Step 2: SELECT oracle (multiplexer)

# Simplified reconstruction — mirrors LCUAlgorithm._build_select()

def build_select(unitaries, n_anc: int, n_sys: int, backend: str = 'torch') -> Circuit:
    """SELECT = sum_j |j><j|_anc ⊗ U_j: apply U_j conditional on ancilla=|j>."""
    m = len(unitaries)
    gs = Circuit(n_anc + n_sys, backend=backend)
    sys_qubits = list(range(n_anc, n_anc + n_sys))
    anc_qubits = list(range(n_anc))
    for j, U_j in enumerate(unitaries):
        control_seq = format(j, f'0{n_anc}b')   # e.g. '01' for j=1, n_anc=2
        gs.append(U_j, target=sys_qubits, control=anc_qubits, control_sequence=control_seq)
    return gs

Step 3: Full LCU circuit assembly

# Simplified reconstruction of the full PREPARE → SELECT → UNPREPARE structure

def lcu_circuit(alphas, unitaries, n_sys: int, initial_state=None, backend: str = 'torch'):
    """Full LCU circuit: PREPARE ⊗ I |psi> → SELECT → UNPREPARE ⊗ I."""
    m = len(alphas)
    n_anc = int(np.ceil(np.log2(max(m, 2))))
    gs = Circuit(n_anc + n_sys, backend=backend)

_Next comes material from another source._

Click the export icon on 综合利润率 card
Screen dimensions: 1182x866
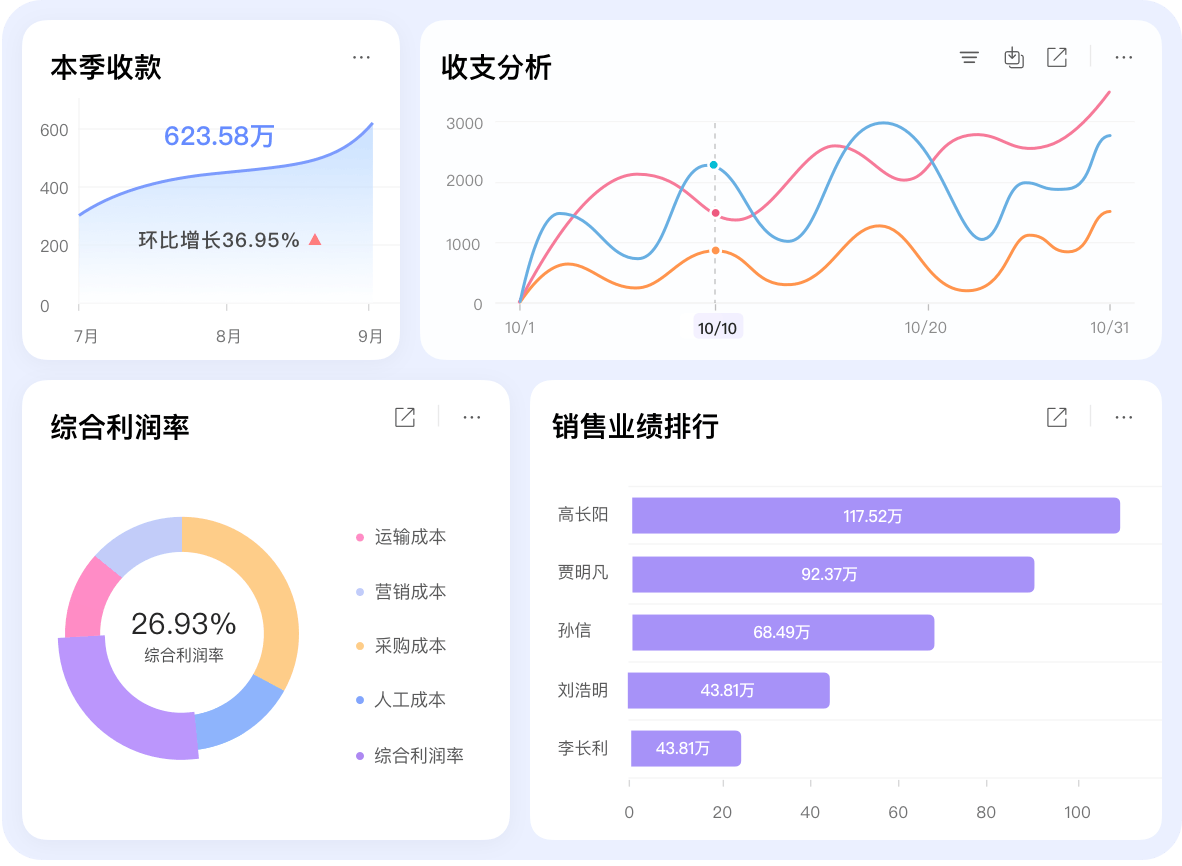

    anc_qubits = list(range(n_anc))
    sys_qubits = list(range(n_anc, n_anc + n_sys))

    # 1. Initial system state
    if initial_state is not None:
        gs.append(initial_state, sys_qubits)

    # 2. PREPARE
    V_circ = build_prepare(alphas, n_anc, backend)
    gs.append(V_circ, anc_qubits)

    # 3. SELECT
    sel_circ = build_select(unitaries, n_anc, n_sys, backend)
    gs.append(sel_circ, list(range(n_anc + n_sys)))

    # 4. UNPREPARE (V†)
    gs.append(V_circ.dagger(), anc_qubits)

    return gs

Debugging Tips

  1. len(alphas) != len(unitaries): Raises ValueError. Always keep these lists the same length.
  2. initial_state.get_num_qubits() != n_sys: Raises ValueError. The initial state circuit must match n_sys exactly.
  3. Very low success_prob: This is expected when $|M|\psi\rangle| \ll s$. Use amplitude amplification to boost.
  4. status='failed' (prob near 0): The operator $M$ may annihilate $|\psi\rangle$, or the unitaries cancel. Verify the operator structure.
  5. Memory limit: Ancilla adds $\lceil\log_2 m\rceil$ qubits. For $m=8$ unitaries, this is only 3 ancilla qubits.